Le patron de Siemens marque des points dans la défaiteLe patron de Siemens marque des points dans la défaite

par Jens Hack et Maria Sheahan

MUNICH/FRANCFORT (Reuters) - Siemens a certes perdu face à General Electric dans la bataille pour l'essentiel de la branche énergie d'Alstom mais le président du directoire du groupe allemand n'en a pas moins marqué des points.

En succédant il y a moins d'un an à l'Autrichien Peter Löscher, écarté après une série d'acquisitions hasardeuses, notamment celle de l'entreprise américaine de diagnostic médical Dade Behring, Joe Kaeser avait promis une gestion plus disciplinée.

Il a tenu parole dans le feuilleton qui vient de s'achever, même si Alstom a finalement préféré l'offre de GE à celle présentée conjointement par Siemens et le japonais Mitsubishi Heavy Industries.
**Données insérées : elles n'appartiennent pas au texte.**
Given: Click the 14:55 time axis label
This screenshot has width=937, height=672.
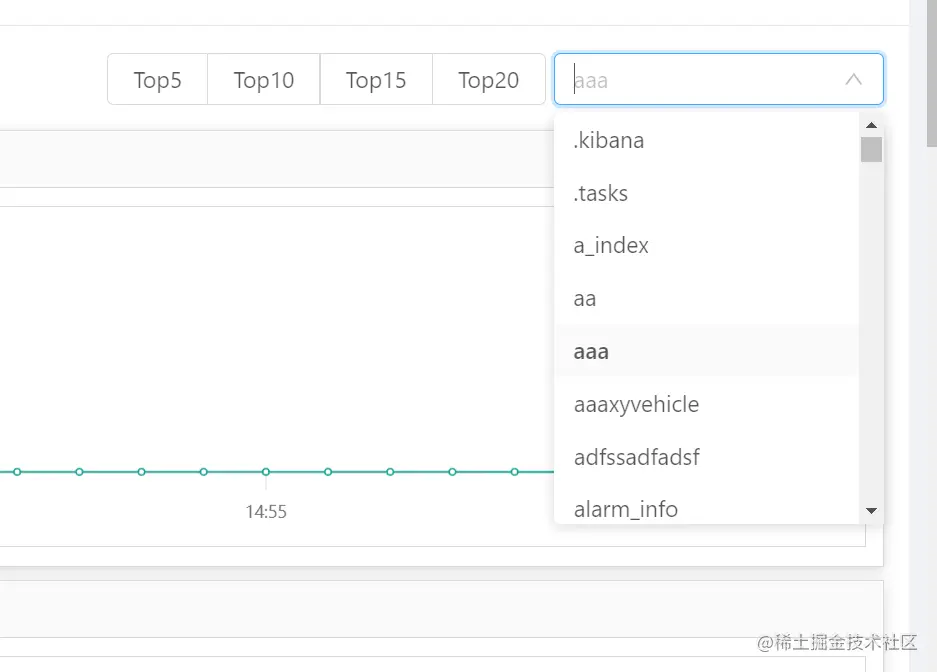Looking at the screenshot, I should pyautogui.click(x=266, y=511).
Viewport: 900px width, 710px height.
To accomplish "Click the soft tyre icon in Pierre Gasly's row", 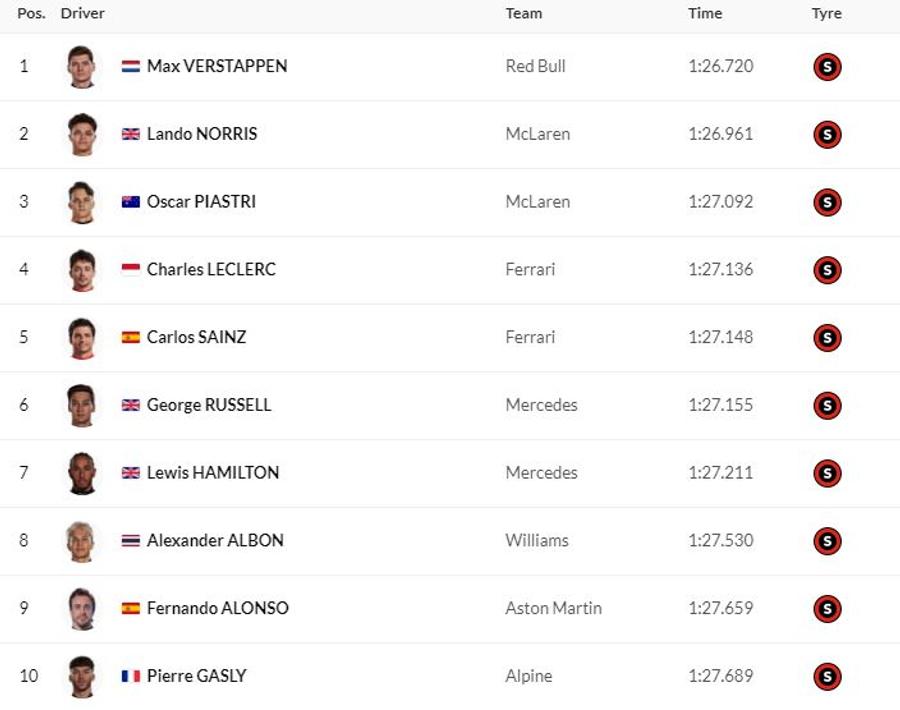I will click(827, 676).
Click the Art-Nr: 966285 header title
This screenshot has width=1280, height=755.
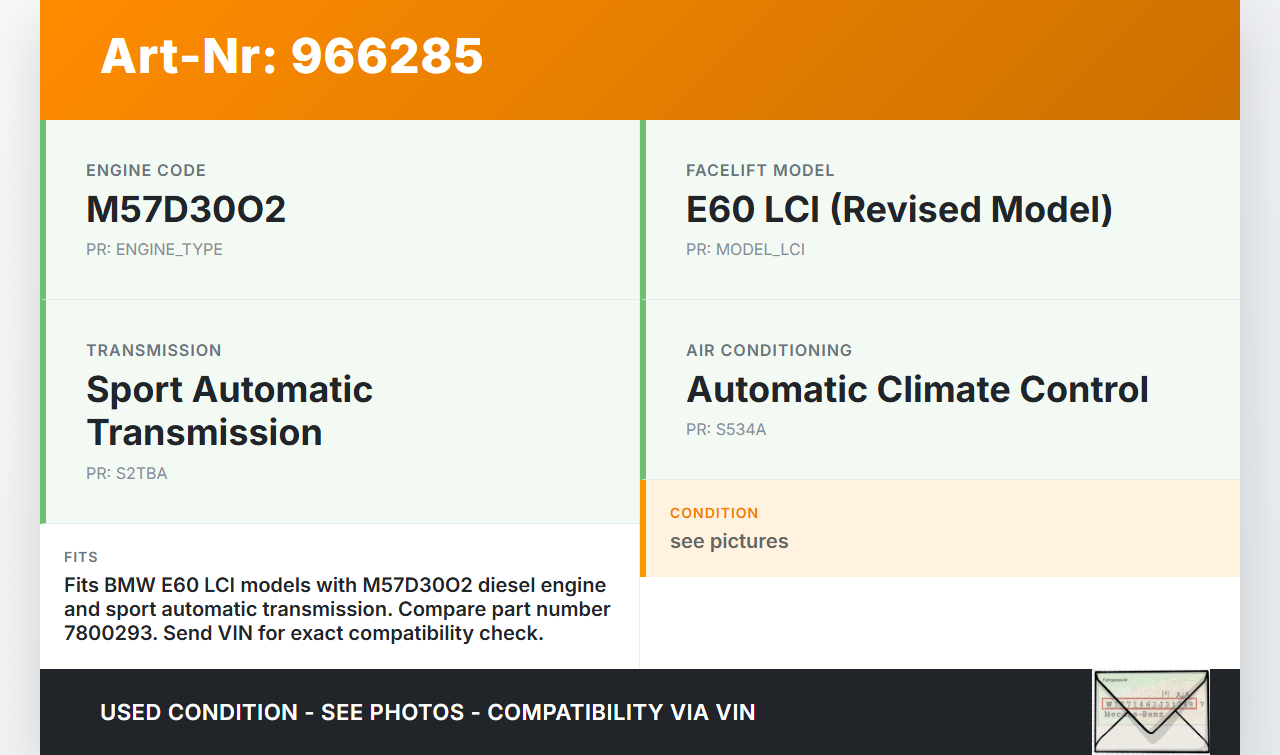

Le message délivré aux actionnaires de Siemens a en effet été clair : l'ère Peter Löscher est révolue et Siemens n'est plus disposé à réaliser des acquisitions à n'importe quel prix.
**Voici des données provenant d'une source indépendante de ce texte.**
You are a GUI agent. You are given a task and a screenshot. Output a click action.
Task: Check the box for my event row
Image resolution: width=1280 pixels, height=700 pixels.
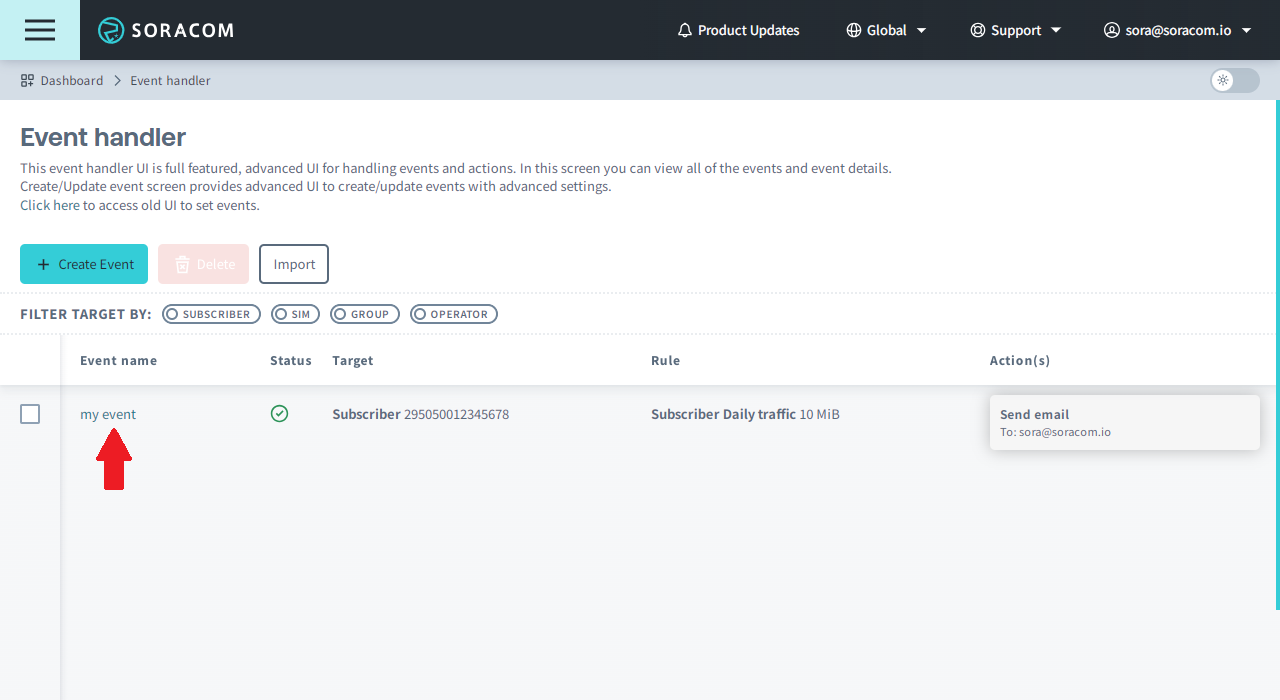[30, 414]
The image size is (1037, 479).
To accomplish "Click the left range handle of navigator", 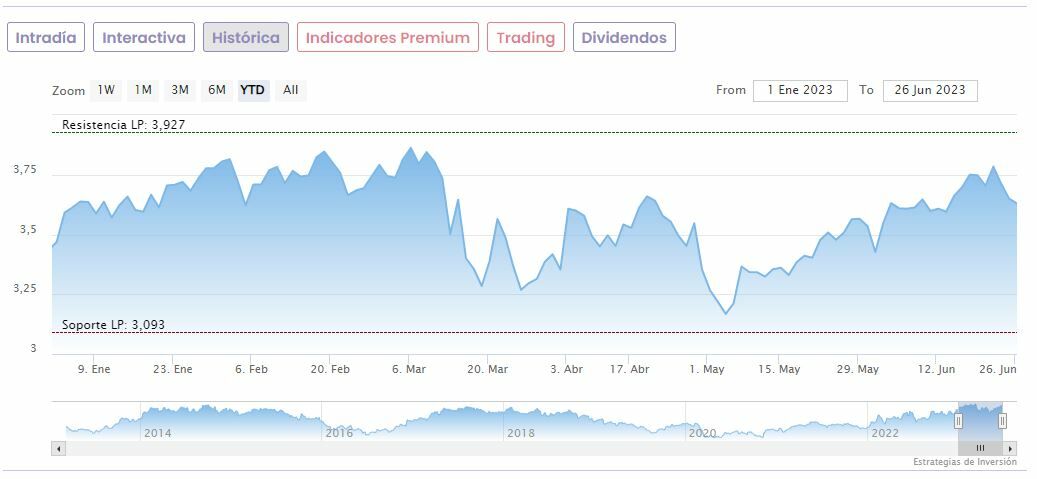I will point(958,421).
"Kaeser s'en est plutôt bien sorti", estime Ingo-Martin Schachel, analyste à Commerzbank. "Il n'a pas été simplement discipliné mais aussi malin parce qu'il a rendu les choses un peu plus difficiles pour GE".
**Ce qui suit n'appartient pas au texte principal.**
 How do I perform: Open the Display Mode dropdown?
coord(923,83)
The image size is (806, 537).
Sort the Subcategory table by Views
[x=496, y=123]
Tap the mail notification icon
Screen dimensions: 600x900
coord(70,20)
Siemens préparait déjà son offre pour contrer celle de GE lorsque Joe Kaeser a précisé en mai dernier les contours d'un vaste plan de restructuration destiné à tirer un trait sur la gestion de Peter Löscher.

Plusieurs voix s'élevaient alors chez Siemens pour dénoncer comme un gaspillage de temps et d'argent un éventuel rapprochement avec Alstom.

Les syndicats s'inquiétaient pour leur part des conséquences sur les salariés allemands que pourraient avoir les garanties que Siemens devrait apporter aux salariés français d'Alstom.

Certains chez Siemens craignaient par ailleurs de voir le groupe allemand céder ses activités ferroviaires à Alstom dans le cadre d'un rapprochement.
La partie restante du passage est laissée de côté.